Collected data

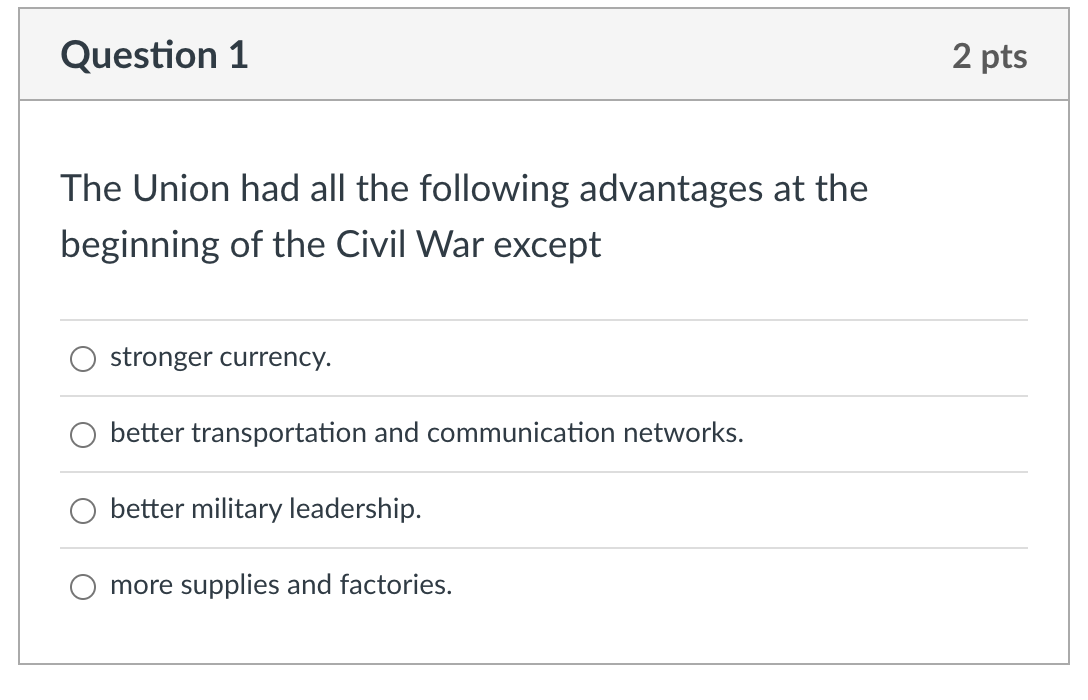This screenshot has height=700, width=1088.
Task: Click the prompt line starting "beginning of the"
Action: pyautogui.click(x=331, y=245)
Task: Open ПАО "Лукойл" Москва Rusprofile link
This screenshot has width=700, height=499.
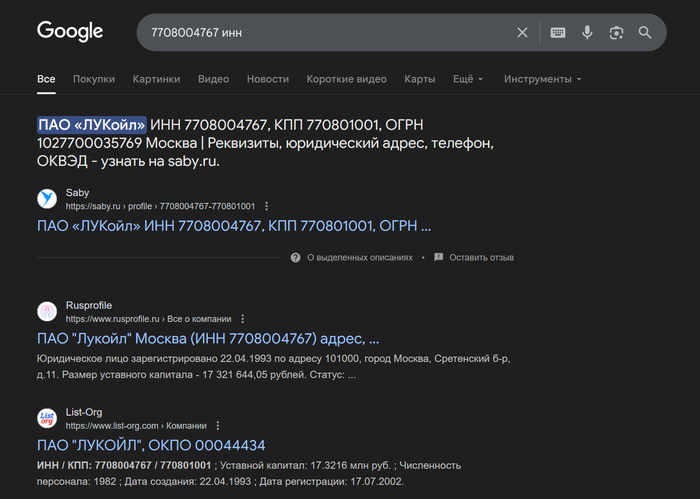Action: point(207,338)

WORK ITEM: Print exactly the lines from the one containing "Task: Open ПАО" through the last line of the records, both included, and leave out the pictures.

REPLY TO THE TASK:
Task: Open ПАО "Лукойл" Москва Rusprofile link
This screenshot has width=700, height=499.
Action: point(207,338)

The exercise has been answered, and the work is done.